À dix-sept ans, et à un an de sa majorité, Many se débat entre une famille qui le harcèle constamment pour qu’il envoie le plus d’argent possible : « Tu n’envoies que 80 euros alors que le fils des voisins qui est à Londres envoie 500 euros par mois ! », s’entend-il dire au téléphone, l’éducateur de l’ASE qui l’encourage à passer un bac général et à mener des études longues (ce que Many souhaite ardemment, lui aussi, et ce dont il est capable), et un passeur-protecteur, sorte de grand frère, qui veut faire de lui un complice de ses arnaques et autres méfaits. Dans cette « jungle » d’un Paris tout à la fois accueillant et redoutable, Many est à la fois seul et très entouré – notamment par ses « amis du temple » sikh. Pour s’en sortir, Many est finalement obligé de ruser en permanence et de mentir à tous. Il finit par se compromettre avec son protecteur dans de sordides affaires, susceptibles de lui interdire toute régularisation de ses papiers à dix-huit ans et donc de lui valoir l’exclusion de France. Ce qui serait un drame, car il serait rejeté par sa famille à son retour en Inde.
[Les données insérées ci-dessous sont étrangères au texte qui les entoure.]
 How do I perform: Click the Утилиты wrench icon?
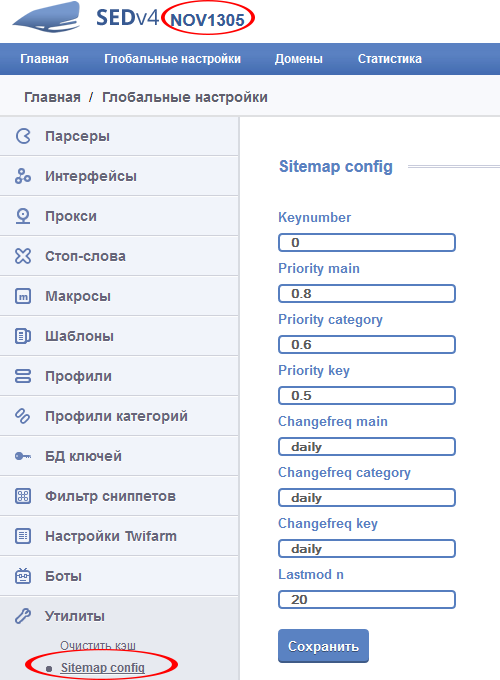click(x=23, y=616)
Pour sauver sa peau, Many, « Bébé Tigre », comprend qu’il doit sortir ses griffes pour la première fois de sa vie et commettre ainsi son premier acte d’adulte. Ce passage à l’âge supérieur est favorisé par sa petite amie Elisabeth, élève dans la même classe d’accueil et avec laquelle il connait sa première histoire d’amour. En incarnant la femme du héros, Elisabeth représente la raison qui lui ouvre les yeux pour qu’il arrête de « bosser pour un truand ». Many se résout à collaborer avec la police et de ce fait trahit son « protecteur »…
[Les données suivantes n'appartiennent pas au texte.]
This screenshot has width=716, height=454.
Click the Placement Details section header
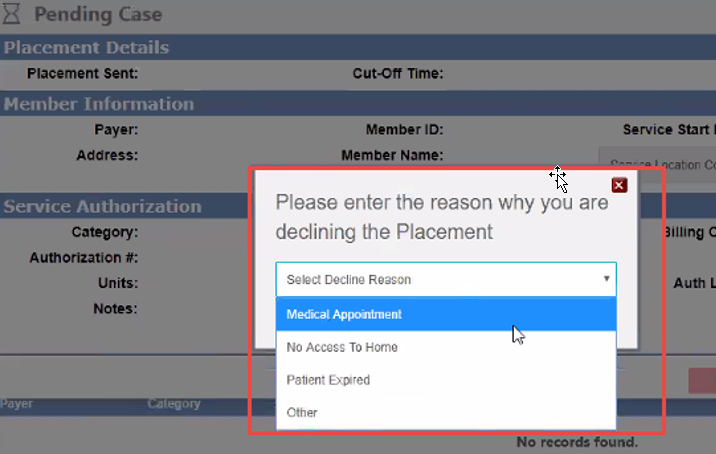(x=86, y=48)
Cyprien Vial a su éviter l’écueil d’un film oscillant maladroitement entre fiction et documentaire. Ce qui n’était pas évident, tant les thèmes abordés sont riches et complexes : le sort des mineurs isolés étrangers ainsi que la connaissance et l’emprise de la communauté sikhe, aussi bien en Inde qu’à l’étranger. Des thèmes durs, mais nous ne sommes pas accablés pour autant car jamais le cinéaste ne dérape dans le sentimentalisme ni le désespoir facile. Il réussit au contraire à maintenir le cap qu’il s’est fixé : celui d’une fiction servie par une documentation bien ciblée. Une fiction possédant tous les codes du polar psychologique et empreinte de superbes moments romanesques.
Cyprien Vial a trouvé pour cela un jeune acteur pendjabi, parfaitement bilingue, Harmandeep Palminder, qui incarne magistralement le héros du film, sorte d’aventurier moderne et de guerrier envoyé par sa famille pour en découdre avec la vie. Les situations menées avec un rythme parfait, et sur une musique aux mélodies d’une grande fraicheur, sont tout à fait convaincantes. Aussi bien les scènes dans la classe d’accueil – les ambiances de classe ne sont jamais évidentes à filmer – que celles relevant des besognes plus ou moins glorieuses dans lesquelles Bébé Tigre se retrouve et se fourvoie pour survivre. Le réalisateur a privilégié les gros plans sur les visages des adolescents qui entourent Many et réussit une belle galerie de portraits d’enfants venus des quatre coins du monde. Tous les acteurs du film sont des non-professionnels. Il sont tous étonnants. On est ainsi, comme pour Harmandeep Palminder, époustouflé par la performance de Vikram Sharma dans le rôle de Kamal le passeur-protecteur. Et tous les seconds rôles sont très soignés. Le cinéaste a choisi des acteurs avec des physiques peu banals et très expressifs. Des « gueules » en quelque sorte, comme on en trouvait autrefois dans les films de Renoir, Carné, Autant-Lara… Qu’il s’agisse des membres de la famille d’accueil ou encore de la juge pour enfants, plus vraie que nature et absolument épatante.
Pour son premier long métrage, Cyprien Vial nous offre décidément un film humaniste, lumineux et tonique. Un beau moment de cinéma.